What to work on:
Give back every entry in full, exactly as it reads.
---
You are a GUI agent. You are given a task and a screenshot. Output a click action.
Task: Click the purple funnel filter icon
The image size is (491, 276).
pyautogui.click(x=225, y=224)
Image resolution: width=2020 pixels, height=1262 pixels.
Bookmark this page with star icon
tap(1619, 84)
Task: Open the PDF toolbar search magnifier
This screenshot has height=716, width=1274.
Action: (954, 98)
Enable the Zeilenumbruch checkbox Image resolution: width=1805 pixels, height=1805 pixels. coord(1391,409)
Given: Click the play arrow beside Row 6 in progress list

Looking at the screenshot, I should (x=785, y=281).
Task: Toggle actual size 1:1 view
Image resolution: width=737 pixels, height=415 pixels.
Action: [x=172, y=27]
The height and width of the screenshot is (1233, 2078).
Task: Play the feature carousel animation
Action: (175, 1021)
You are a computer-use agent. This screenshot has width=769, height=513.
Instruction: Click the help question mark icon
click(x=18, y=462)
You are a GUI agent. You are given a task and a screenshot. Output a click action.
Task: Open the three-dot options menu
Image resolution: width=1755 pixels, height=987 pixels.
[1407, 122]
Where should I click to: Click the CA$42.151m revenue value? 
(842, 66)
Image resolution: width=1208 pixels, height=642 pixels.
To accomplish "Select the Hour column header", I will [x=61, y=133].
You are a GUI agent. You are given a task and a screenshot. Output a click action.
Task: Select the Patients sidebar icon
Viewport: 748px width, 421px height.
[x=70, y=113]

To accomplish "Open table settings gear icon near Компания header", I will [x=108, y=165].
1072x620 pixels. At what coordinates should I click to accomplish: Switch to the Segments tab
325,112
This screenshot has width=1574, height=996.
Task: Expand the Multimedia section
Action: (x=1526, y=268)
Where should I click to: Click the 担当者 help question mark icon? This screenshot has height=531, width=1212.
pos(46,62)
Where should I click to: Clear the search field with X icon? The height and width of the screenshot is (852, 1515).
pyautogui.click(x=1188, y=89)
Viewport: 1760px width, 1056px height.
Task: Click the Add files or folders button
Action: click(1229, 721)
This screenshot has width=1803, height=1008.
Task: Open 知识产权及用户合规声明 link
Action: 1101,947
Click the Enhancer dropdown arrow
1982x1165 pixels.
---
Exercise output:
You are a GUI agent. You are given a task and a screenshot. Output a click action.
Task: Click the purple funnel filter icon
The image size is (491, 276).
pyautogui.click(x=225, y=224)
Image resolution: width=2020 pixels, height=1262 pixels.
Bookmark this page with star icon
tap(1619, 84)
Task: Open the PDF toolbar search magnifier
This screenshot has height=716, width=1274.
Action: (954, 98)
Enable the Zeilenumbruch checkbox Image resolution: width=1805 pixels, height=1805 pixels. coord(1391,409)
Given: Click the play arrow beside Row 6 in progress list

Looking at the screenshot, I should (x=785, y=281).
Task: Toggle actual size 1:1 view
Image resolution: width=737 pixels, height=415 pixels.
Action: [x=172, y=27]
The height and width of the screenshot is (1233, 2078).
Task: Play the feature carousel animation
Action: (175, 1021)
You are a computer-use agent. This screenshot has width=769, height=513.
Instruction: Click the help question mark icon
click(x=18, y=462)
You are a GUI agent. You are given a task and a screenshot. Output a click action.
Task: Open the three-dot options menu
Image resolution: width=1755 pixels, height=987 pixels.
[1407, 122]
Where should I click to: Click the CA$42.151m revenue value? 
(842, 66)
Image resolution: width=1208 pixels, height=642 pixels.
To accomplish "Select the Hour column header", I will [x=61, y=133].
You are a GUI agent. You are given a task and a screenshot. Output a click action.
Task: Select the Patients sidebar icon
Viewport: 748px width, 421px height.
[x=70, y=113]

To accomplish "Open table settings gear icon near Компания header", I will [x=108, y=165].
1072x620 pixels. At what coordinates should I click to accomplish: Switch to the Segments tab
325,112
This screenshot has width=1574, height=996.
Task: Expand the Multimedia section
Action: (x=1526, y=268)
Where should I click to: Click the 担当者 help question mark icon? This screenshot has height=531, width=1212.
pos(46,62)
Where should I click to: Clear the search field with X icon? The height and width of the screenshot is (852, 1515).
pyautogui.click(x=1188, y=89)
Viewport: 1760px width, 1056px height.
Task: Click the Add files or folders button
Action: click(1229, 721)
This screenshot has width=1803, height=1008.
Task: Open 知识产权及用户合规声明 link
Action: 1101,947
Click the Enhancer dropdown arrow
1982x1165 pixels.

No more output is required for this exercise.